AU NOM D’UNE COMMISSION DE LA SOCIÉTÉ DE GÉOGRAPHIE DE PARIS
et composée de

MM. D’AVEZAC, J. DUVAL, V. MALTE-BRUN, QUATREFAGES,
et VIVIEN DE SAINT-MARTIN, Rapporteur.

[Décoration]

Messieurs,

Le 8 mai 1859, un jeune voyageur, un Français, débarquait à Philippeville, cette antique station maritime de l’Algérie orientale, qui est redevenue, sous son nom moderne, le port de Constantine.

Ce voyageur était M. Henri Duveyrier.

A l’âge où, parmi ceux que la fortune n’a pas astreints aux rudes nécessités du labeur quotidien, tant d’autres préludent par une oisiveté périlleuse aux devoirs sérieux de la vie, M. Henri Duveyrier avait conçu le projet d’une grande et difficile entreprise. Il voulait pénétrer dans les contrées, peu et mal connues, qui bordent au Midi nos trois provinces algériennes ; il voulait étudier, sous la tente, au milieu de leurs habitudes à demi nomades, les populations indépendantes de ces contrées incultes qui ne sont pas encore le Désert, mais qui déjà en offrent l’image ; il voulait, en poussant, aussi loin que possible, dans toutes les directions, rattacher par une série d’observations physiques et astronomiques ces plaines du Sahara algérien et leurs nombreuses Oasis aux positions extrêmes où s’arrêtait alors l’action politique et militaire de l’autorité française ; il voulait étendre par les conquêtes de la science les conquêtes du drapeau.

Telle était la tâche que le jeune voyageur n’avait pas craint de se proposer.

Il ne s’en dissimulait ni les difficultés, ni les dangers ; mais pour ceux dont une éducation virile a développé de bonne heure les forces morales, les difficultés et les dangers deviennent un stimulant de plus, quand il s’agit d’atteindre un but utile ou d’accomplir un devoir.

M. Duveyrier, d’ailleurs, s’y était fortement préparé.

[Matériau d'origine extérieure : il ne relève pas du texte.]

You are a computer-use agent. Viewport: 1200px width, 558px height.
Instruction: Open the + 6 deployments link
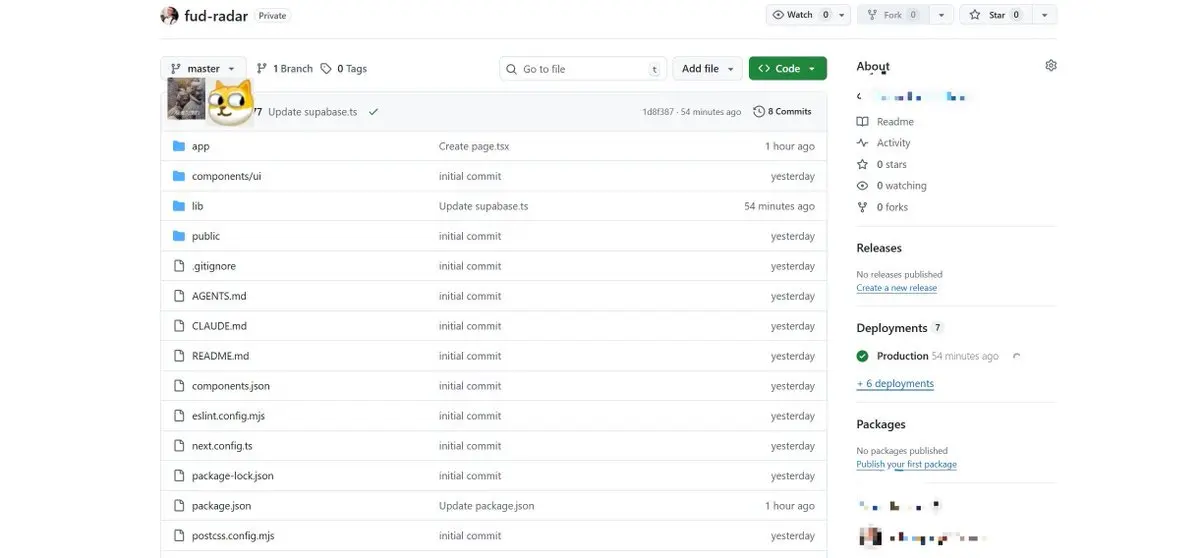click(x=895, y=384)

Il possédait les connaissances qui permettent d’étudier utilement le sol et ses productions naturelles ; il s’était rendu familier l’usage des instruments qui déterminent avec précision les phénomènes physiques et les conditions climatologiques, ou qui fixent par l’observation des astres les positions terrestres ; il avait acquis la pratique de la langue arabe ; il s’était rompu, en un mot, à ces études préalables sans lesquelles on a des touristes, mais qui, seules, font l’observateur exact, le véritable voyageur.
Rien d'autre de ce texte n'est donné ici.